Abdi Karim Mahmoud, 21, thinks he will have to pay $40 for his passage. A frail young man who looks young for his age, he is fiercely determined to succeed in his attempts at escape.
"I will try to get to Yemen every day," he said. "If I do not succeed one day I will the next. If they catch me and send me back I will try again. I am not worried about death - I live in Mogadishu."
New Zealander Dennis McNamara, the UN's special adviser on displaced people, said, "What is happening here is horrific. In fact, we have never seen photos like the ones we are seeing here, of men, women and children drowned with their hands tied behind their backs.
"Some of these people will end up in Europe.
"It is in the self-interest of Western nations who say they do not want this influx from the south to help this region so that people do not have to make these dreadful journeys."
One of the main problems is endemic corruption. The racketeers have ties with senior officials in the Puntland administration.

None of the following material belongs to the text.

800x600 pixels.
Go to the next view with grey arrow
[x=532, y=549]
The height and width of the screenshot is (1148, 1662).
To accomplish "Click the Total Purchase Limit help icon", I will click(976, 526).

At the central police station 30 people, including women, are being held for offences involving human trafficking. The catch is that none are smugglers, they are would-be migrants. Each was arrested after handing their fares to the smugglers who then miraculously got away from the police.
Among them is 35-year-old Amal Hussein Ali whose seven children are back in Mogadishu, in the care of an aged mother. She faces a maximum of three years in prison, said police chief, Colonel Mohammed Rashid Juma.
He professes sympathy for Amal's plight, but then continues in a stentorian voice, "But she has gone beyond the law, she is an illegal immigrant which is forbidden under the Puntland constitution. She is a criminal."
But there is no such law under the constitution. According to Somali sources the police are waiting for the clans of the prisoners to buy them out.
The human trafficking industry continues to be a profitable one for dealing in misery.